TO DO:
1. Answer these questions using the text on BEARS:
(a) What does the name BEARS stand for?
(b) Which group is the package meant to train?
(c) Which years make up the development phase?
2. Please reproduce, word for word, the part of the text on BEARS that opens with the words containing "A large body" and closes with "children and adults.".

TEXT:
_ _ _

The lack of protocols for fitting bilateral cochlear implants, ecologically-valid outcome measures, and resources for spatial-hearing training, contribute to these listening difficulties. Spatial hearing abilities develop over time with bilateral experience.
A large body of research demonstrates that sound localisation can improve with training, underpinned by plasticity-driven changes in the auditory pathways for children and adults.
We have developed a package of Virtual-Reality games (BEARS, Both EARS) to train spatial hearing in older children and teenagers with bilateral implants. This Programme is to evaluate this package.
Aim To determine whether the use of BEARS leads to improvements in everyday hearing for older children and teenagers with bilateral cochlear implants.
Objectives To determine whether the use of BEARS: (i) improves speech-in-noise perception in spatial environments; (ii) improves quality of life; (iii) is cost effective; (iv) improves perceived benefits of everyday listening.
Methods During the development phase (years 1 and 2), we will optimise BEARS using participatory design methods with a Patient and Public Involvement Group as co-creators.

_ _ _

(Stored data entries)
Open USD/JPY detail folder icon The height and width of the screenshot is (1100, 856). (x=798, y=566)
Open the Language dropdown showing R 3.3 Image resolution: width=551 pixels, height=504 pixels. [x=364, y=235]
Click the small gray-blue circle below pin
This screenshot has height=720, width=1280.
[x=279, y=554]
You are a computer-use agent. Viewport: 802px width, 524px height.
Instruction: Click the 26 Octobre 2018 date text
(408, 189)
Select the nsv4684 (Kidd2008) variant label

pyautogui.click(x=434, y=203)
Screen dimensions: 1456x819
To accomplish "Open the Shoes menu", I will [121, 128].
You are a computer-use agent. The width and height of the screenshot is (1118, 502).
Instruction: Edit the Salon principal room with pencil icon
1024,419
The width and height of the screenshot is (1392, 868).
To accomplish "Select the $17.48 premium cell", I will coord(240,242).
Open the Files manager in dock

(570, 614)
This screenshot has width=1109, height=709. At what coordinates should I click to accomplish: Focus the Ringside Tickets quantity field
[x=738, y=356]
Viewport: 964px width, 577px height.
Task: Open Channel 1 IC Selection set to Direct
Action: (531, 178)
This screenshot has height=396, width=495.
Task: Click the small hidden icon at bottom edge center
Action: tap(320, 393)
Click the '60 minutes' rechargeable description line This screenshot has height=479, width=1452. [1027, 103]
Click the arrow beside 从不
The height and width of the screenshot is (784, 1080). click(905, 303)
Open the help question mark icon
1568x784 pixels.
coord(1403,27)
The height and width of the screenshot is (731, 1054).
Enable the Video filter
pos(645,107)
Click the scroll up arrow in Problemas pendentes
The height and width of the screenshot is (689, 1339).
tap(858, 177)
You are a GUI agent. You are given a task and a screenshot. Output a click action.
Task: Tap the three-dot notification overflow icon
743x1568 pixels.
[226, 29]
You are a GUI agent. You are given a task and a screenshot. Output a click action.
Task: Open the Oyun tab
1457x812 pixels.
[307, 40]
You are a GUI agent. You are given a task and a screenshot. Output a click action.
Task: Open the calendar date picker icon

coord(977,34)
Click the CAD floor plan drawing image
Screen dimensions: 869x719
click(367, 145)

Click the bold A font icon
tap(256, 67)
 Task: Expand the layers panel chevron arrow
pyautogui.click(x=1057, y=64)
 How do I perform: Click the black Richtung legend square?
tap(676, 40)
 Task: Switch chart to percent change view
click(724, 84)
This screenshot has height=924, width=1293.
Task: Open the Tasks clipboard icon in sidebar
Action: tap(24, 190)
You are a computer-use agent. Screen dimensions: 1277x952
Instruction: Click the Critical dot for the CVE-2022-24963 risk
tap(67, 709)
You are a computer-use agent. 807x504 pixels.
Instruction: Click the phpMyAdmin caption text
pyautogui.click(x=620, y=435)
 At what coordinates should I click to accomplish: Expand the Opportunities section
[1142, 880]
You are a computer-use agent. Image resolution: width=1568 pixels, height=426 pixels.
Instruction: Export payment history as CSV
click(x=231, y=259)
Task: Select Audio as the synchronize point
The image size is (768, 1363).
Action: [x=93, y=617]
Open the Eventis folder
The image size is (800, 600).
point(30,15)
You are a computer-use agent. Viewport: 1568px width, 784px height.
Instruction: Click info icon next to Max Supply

_ _ _

RESULTS OF THE EXERCISE:
1.
(a) Both EARS
(b) Older children and teenagers with bilateral implants
(c) Years 1 and 2

2.
A large body of research demonstrates that sound localisation can improve with training, underpinned by plasticity-driven changes in the auditory pathways for children and adults.